A sua jornada como pai, mãe, irmão, avô, avó ou cuidador é também uma jornada de autoconhecimento profundo.

Ali, enquanto cuida do outro, você aprende, sem perceber, a se escutar, se olhar e se conhecer.


A saúde mental da família também é parte da intervenção

Muitas vezes, quando falamos em "intervenção", pensamos apenas nas terapias da criança, adolescente ou adulto atípico. Mas o bem-estar familiar faz parte essencial desse processo.


Famílias cuidadas têm maior capacidade de adaptação.


Famílias emocionalmente amparadas conseguem lidar melhor com as frustrações naturais do percurso.


Famílias que conversam sobre suas emoções reduzem o risco de adoecimento psíquico.

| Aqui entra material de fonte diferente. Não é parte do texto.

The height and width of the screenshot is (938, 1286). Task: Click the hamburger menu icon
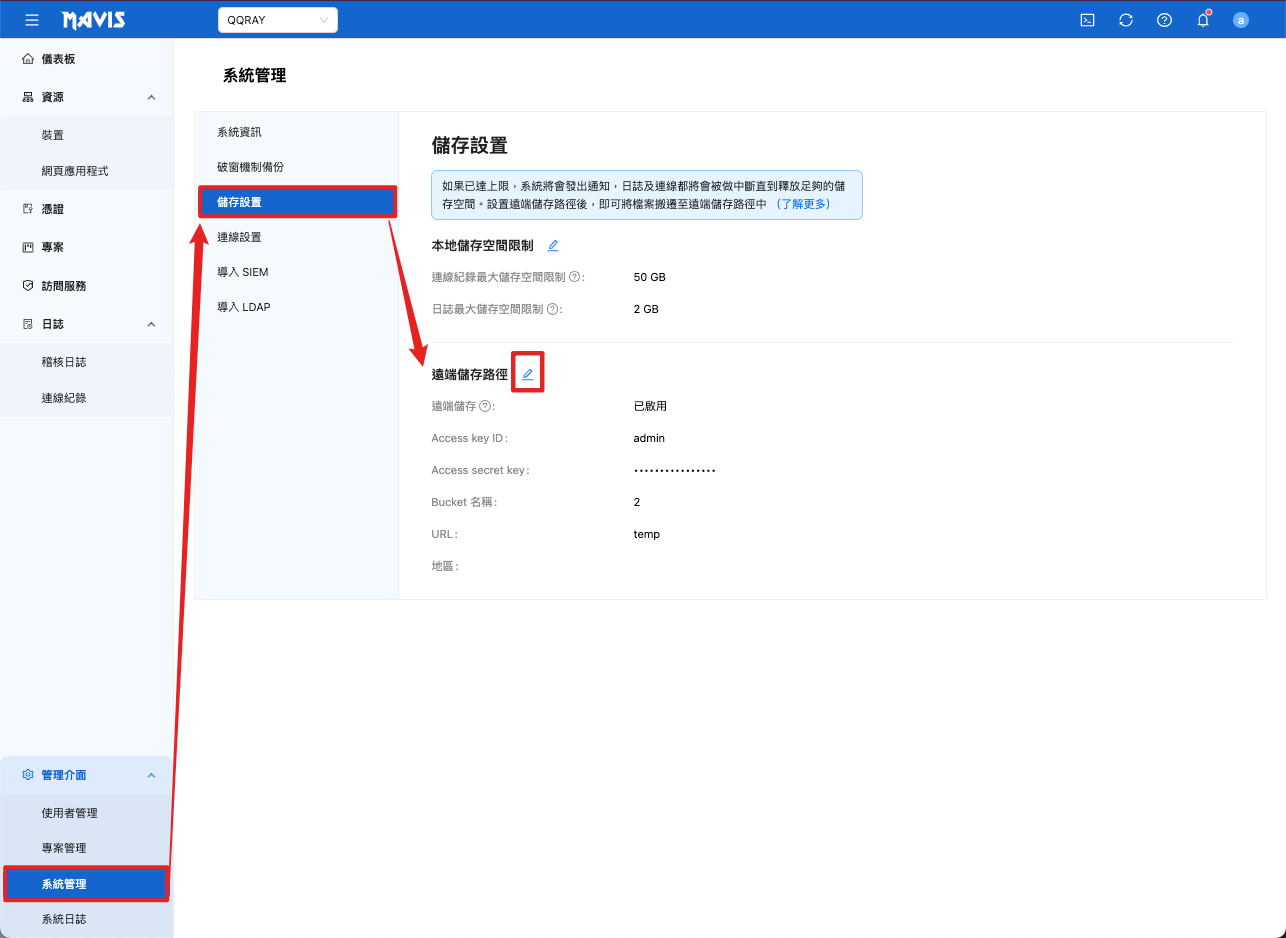[x=32, y=20]
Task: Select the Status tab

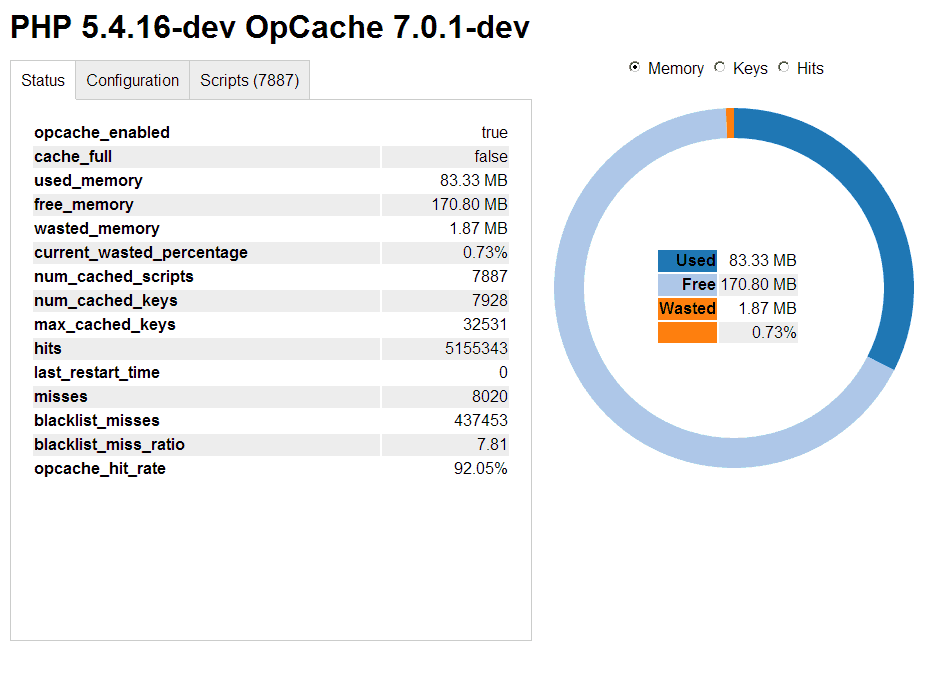Action: coord(42,80)
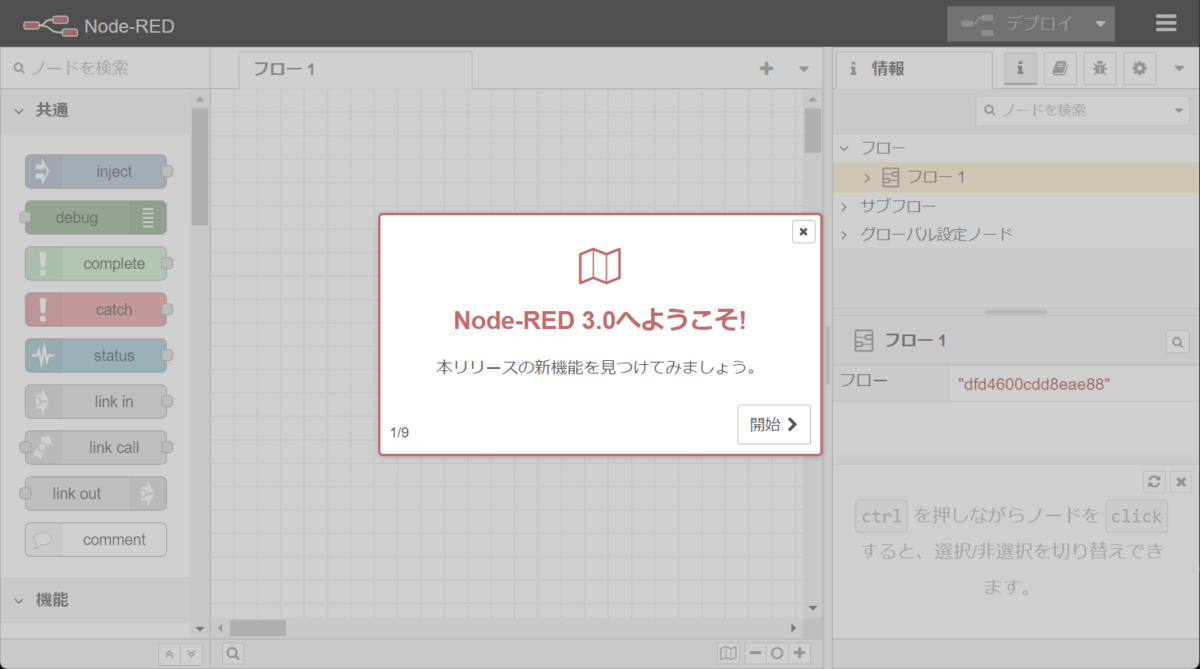
Task: Zoom out on the flow canvas
Action: coord(754,652)
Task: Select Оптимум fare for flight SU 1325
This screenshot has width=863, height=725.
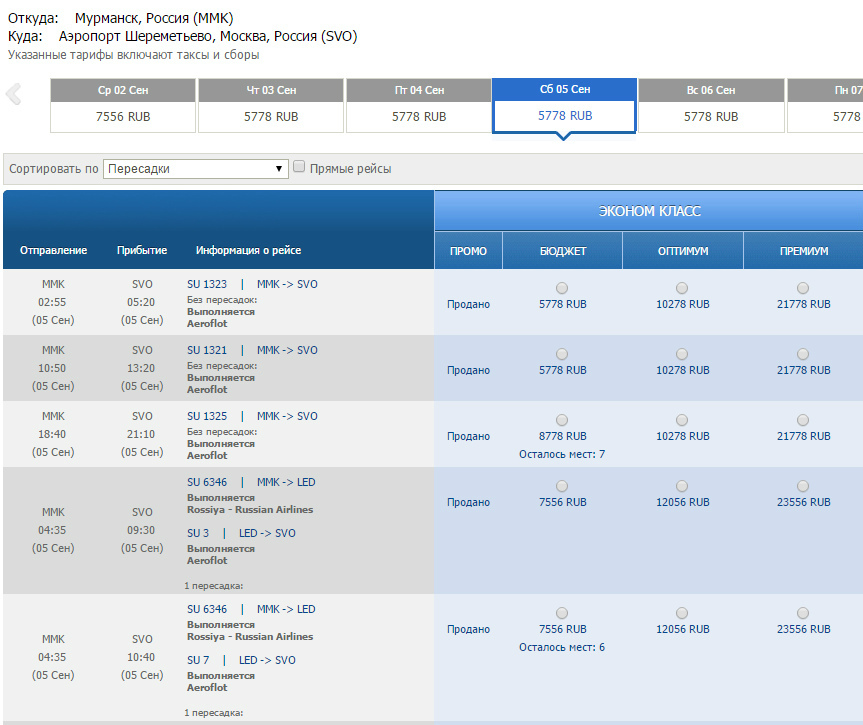Action: 682,420
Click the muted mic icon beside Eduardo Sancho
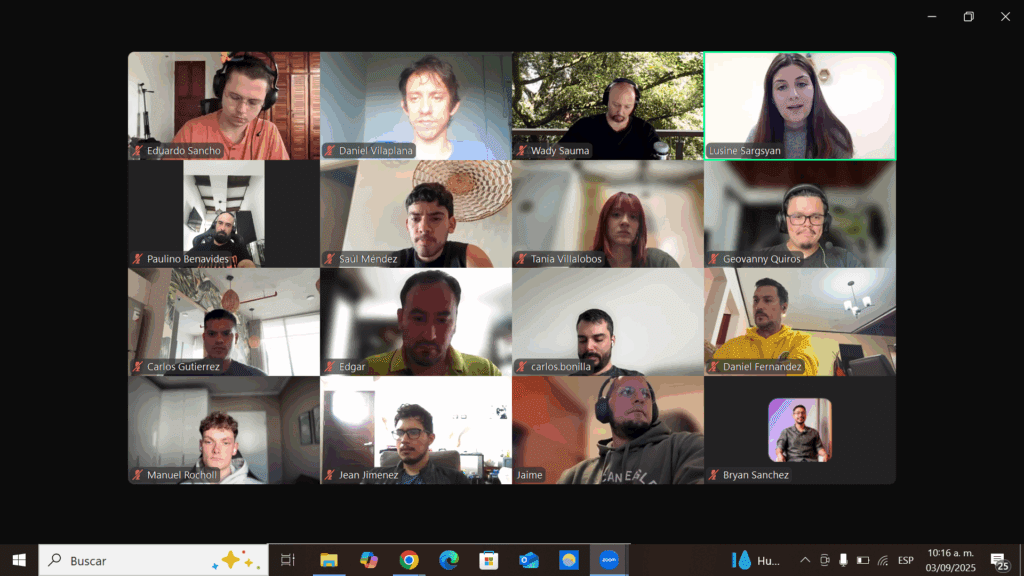This screenshot has height=576, width=1024. pyautogui.click(x=138, y=151)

Por isso, não tenha medo de:


Procurar apoio psicológico.


Participar de grupos de apoio.


Conversar com outras famílias.


Ter momentos individuais de prazer e lazer.


Estabelecer pausas no meio da rotina.


Você não precisa carregar tudo sozinho.


A vida não é ausência de dificuldades, é presença de recursos

A realidade é que os desafios continuarão existindo. A diferença está em como você os enfrenta.


Saúde mental é isso:


Ser capaz de sentir tristeza e buscar consolo.


Sentir medo e encontrar estratégias.


Sentir cansaço e saber descansar.


Sentir culpa e trabalhar o perdão.


Sentir ansiedade e aprender a respirar.


Não é nunca sofrer.

É sofrer, sim — mas sem se perder.

É continuar caminhando mesmo nos dias difíceis.


Palavras finais: você também merece cuidado

A caminhada com uma pessoa atípica pode ser cheia de amor, mas também exige de você uma força diária. E nessa força, não se esqueça:

Você também merece ser acolhido.


Cuidar de si não diminui o seu amor, pelo contrário:

é o que o fortalece.


Que possamos todos lembrar que o maior presente que podemos dar aos que amamos é nossa presença saudável.